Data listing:
⟨

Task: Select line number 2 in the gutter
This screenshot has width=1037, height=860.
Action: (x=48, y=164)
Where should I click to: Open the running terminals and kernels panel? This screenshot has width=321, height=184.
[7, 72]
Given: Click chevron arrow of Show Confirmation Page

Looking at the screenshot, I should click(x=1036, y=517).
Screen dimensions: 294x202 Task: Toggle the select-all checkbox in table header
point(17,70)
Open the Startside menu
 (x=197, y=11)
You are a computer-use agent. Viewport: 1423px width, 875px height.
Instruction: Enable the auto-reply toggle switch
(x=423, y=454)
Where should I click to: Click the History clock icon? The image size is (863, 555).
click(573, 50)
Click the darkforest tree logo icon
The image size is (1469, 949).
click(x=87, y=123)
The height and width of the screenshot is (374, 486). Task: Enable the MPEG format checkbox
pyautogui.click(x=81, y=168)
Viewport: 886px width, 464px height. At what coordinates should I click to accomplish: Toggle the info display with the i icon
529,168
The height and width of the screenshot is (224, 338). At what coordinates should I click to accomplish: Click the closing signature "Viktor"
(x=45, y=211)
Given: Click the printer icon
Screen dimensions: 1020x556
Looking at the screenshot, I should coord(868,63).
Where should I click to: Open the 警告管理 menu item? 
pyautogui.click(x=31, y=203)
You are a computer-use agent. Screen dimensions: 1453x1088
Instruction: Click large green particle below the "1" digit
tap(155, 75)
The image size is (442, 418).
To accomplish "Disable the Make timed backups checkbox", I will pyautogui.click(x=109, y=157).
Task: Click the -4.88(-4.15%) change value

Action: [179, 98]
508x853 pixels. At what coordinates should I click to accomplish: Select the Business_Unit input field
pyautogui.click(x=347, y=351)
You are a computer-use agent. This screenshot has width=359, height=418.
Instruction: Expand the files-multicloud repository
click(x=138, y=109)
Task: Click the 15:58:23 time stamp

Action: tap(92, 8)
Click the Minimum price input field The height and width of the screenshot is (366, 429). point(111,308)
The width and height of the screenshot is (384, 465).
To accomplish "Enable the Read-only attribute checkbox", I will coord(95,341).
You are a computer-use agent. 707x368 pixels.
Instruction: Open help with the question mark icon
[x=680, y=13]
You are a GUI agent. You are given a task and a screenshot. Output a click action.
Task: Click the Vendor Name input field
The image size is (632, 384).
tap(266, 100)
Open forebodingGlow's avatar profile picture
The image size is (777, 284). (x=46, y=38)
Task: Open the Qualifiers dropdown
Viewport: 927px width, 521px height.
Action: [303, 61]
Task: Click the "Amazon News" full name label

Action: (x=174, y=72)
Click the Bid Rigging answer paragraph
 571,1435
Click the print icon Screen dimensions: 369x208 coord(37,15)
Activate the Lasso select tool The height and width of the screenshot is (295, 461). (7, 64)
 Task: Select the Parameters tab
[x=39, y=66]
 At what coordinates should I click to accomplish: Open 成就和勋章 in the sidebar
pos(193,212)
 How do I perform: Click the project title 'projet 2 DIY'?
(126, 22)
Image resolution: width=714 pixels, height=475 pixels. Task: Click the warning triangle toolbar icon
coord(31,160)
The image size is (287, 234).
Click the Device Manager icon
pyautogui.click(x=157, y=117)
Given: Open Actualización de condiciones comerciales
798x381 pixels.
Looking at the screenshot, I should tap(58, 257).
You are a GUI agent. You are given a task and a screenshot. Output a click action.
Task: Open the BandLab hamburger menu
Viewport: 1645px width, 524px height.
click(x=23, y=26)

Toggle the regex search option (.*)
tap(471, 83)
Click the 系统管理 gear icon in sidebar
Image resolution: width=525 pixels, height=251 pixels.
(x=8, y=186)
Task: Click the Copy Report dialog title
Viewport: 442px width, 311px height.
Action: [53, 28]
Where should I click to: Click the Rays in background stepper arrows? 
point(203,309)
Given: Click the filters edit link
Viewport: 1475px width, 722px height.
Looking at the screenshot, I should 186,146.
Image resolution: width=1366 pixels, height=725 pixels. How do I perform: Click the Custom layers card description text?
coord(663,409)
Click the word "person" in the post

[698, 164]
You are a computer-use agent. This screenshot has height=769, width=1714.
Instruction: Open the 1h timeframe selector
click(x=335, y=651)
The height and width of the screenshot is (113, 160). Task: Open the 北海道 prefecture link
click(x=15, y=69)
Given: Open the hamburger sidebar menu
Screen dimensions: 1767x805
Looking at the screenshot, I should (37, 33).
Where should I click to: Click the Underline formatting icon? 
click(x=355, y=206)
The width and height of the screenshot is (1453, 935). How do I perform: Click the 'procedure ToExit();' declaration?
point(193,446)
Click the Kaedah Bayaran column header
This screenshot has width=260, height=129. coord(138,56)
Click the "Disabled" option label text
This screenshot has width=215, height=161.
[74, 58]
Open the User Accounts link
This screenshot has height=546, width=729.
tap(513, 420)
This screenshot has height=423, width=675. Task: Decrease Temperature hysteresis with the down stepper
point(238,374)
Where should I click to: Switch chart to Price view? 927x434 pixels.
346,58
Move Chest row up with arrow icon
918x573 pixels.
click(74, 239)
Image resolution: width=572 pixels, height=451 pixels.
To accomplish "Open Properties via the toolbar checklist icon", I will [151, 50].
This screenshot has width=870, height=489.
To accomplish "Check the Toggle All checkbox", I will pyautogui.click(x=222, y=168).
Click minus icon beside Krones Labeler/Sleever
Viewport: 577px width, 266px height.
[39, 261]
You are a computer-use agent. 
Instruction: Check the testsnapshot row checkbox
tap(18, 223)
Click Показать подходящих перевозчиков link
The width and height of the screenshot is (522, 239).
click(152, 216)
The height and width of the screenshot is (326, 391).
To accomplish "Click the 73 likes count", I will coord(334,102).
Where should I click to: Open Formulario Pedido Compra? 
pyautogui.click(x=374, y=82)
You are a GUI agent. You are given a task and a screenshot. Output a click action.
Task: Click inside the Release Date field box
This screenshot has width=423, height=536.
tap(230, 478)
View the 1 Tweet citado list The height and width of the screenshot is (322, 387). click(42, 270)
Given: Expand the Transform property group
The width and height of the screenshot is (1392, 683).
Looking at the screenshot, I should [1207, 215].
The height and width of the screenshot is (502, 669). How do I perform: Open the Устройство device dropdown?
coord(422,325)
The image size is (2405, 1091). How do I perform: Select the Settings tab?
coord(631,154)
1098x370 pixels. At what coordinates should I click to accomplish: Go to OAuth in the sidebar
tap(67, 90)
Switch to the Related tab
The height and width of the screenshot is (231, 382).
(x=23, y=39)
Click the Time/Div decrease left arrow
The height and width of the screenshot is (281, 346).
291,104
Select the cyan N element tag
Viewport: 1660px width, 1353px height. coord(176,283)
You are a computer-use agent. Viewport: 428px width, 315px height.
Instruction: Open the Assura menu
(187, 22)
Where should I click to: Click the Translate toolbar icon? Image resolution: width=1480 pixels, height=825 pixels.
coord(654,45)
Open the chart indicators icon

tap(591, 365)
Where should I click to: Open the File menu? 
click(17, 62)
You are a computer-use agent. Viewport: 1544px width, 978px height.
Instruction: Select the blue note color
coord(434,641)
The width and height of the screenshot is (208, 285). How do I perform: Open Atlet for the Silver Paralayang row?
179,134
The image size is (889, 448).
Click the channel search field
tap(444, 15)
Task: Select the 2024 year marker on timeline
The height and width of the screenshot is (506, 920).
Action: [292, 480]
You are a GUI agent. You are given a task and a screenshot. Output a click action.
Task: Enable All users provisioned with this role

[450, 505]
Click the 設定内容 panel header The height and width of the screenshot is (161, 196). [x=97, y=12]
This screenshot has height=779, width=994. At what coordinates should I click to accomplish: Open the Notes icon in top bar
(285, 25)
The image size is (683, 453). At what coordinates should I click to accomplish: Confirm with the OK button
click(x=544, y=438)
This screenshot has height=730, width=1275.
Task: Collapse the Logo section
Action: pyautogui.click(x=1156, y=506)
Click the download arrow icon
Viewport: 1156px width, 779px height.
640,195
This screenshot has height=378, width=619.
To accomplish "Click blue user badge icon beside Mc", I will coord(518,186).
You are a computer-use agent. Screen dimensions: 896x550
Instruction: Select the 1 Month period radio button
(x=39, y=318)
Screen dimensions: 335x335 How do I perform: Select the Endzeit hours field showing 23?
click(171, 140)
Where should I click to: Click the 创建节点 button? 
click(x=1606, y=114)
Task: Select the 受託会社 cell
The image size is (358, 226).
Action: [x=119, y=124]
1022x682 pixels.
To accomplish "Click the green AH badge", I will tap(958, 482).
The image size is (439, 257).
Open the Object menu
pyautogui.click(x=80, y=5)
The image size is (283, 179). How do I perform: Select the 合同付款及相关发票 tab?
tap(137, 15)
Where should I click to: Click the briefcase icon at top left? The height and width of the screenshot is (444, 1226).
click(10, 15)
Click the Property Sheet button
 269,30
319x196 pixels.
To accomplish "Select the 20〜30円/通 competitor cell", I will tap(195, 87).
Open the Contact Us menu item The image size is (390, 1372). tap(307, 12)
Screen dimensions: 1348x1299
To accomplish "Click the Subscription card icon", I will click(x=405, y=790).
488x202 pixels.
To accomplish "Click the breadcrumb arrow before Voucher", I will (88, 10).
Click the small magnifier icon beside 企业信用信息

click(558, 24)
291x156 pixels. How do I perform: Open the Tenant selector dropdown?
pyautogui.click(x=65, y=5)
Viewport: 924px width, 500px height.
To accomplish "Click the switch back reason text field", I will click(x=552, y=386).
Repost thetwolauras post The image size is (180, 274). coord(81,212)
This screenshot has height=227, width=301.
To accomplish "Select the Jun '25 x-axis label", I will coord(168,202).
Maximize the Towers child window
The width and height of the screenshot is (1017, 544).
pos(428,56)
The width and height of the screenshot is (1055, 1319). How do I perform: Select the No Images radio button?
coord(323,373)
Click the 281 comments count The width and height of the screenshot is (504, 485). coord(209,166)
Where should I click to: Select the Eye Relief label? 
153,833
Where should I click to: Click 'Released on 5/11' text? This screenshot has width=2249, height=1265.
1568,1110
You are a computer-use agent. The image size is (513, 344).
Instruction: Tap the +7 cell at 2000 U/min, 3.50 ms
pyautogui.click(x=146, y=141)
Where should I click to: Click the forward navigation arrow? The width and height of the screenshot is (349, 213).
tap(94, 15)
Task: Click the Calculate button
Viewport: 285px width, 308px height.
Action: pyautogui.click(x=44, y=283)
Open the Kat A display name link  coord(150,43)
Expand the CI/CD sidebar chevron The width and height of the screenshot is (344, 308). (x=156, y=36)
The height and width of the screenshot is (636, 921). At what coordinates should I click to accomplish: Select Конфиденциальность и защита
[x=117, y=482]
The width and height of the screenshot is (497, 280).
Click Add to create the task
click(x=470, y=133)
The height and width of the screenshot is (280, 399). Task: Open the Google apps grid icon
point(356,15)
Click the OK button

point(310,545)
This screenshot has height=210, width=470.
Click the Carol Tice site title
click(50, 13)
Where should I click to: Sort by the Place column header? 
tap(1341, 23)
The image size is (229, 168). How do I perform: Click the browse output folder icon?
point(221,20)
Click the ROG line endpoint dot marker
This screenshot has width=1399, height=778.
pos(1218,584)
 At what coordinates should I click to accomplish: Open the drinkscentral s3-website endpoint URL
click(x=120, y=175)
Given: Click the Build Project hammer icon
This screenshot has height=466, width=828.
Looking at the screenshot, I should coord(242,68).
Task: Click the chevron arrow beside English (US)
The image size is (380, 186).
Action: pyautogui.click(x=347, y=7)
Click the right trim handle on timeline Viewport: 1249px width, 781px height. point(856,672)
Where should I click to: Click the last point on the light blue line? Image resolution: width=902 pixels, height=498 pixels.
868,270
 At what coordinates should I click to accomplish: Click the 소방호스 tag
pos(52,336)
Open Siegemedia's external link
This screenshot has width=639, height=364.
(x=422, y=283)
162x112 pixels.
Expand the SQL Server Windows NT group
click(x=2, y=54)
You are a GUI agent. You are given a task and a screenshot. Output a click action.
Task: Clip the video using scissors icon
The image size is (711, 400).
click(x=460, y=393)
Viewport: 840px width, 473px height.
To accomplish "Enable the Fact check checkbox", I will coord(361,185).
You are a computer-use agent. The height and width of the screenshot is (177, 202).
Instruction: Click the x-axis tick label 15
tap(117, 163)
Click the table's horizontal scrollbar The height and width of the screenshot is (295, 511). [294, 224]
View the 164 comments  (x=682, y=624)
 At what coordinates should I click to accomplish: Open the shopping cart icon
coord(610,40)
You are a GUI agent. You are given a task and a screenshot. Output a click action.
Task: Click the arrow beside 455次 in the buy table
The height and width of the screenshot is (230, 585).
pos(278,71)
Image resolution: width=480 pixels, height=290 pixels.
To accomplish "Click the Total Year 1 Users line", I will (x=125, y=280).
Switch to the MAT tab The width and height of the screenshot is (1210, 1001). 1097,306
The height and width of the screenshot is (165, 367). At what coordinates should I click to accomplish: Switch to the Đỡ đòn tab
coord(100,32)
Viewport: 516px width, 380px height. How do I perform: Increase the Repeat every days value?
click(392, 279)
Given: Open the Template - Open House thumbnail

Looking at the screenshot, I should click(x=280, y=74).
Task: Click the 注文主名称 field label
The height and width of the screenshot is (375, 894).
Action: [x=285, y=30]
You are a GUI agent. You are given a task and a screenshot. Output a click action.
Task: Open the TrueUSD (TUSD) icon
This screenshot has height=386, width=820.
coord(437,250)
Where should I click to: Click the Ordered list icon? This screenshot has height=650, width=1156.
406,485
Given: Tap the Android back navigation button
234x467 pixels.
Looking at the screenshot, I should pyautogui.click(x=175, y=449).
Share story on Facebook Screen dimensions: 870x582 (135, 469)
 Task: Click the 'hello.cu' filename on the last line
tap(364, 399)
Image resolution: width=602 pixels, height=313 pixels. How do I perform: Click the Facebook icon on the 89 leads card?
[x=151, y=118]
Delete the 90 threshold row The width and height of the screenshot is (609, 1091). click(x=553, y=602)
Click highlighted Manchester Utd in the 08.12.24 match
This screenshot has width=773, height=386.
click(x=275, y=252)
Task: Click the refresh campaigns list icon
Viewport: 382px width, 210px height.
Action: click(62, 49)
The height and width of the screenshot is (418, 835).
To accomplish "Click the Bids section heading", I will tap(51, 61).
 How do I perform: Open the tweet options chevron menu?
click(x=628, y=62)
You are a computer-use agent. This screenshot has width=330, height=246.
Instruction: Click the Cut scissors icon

⟩

What is required: Copy out the lines of the listing above, from the line with "Click the 系统管理 gear icon in sidebar" up to and including the line with "Looking at the screenshot, I should 186,146.".

Task output:
Click the 系统管理 gear icon in sidebar
Image resolution: width=525 pixels, height=251 pixels.
(x=8, y=186)
Task: Click the Copy Report dialog title
Viewport: 442px width, 311px height.
Action: [53, 28]
Where should I click to: Click the Rays in background stepper arrows? 
point(203,309)
Given: Click the filters edit link
Viewport: 1475px width, 722px height.
Looking at the screenshot, I should 186,146.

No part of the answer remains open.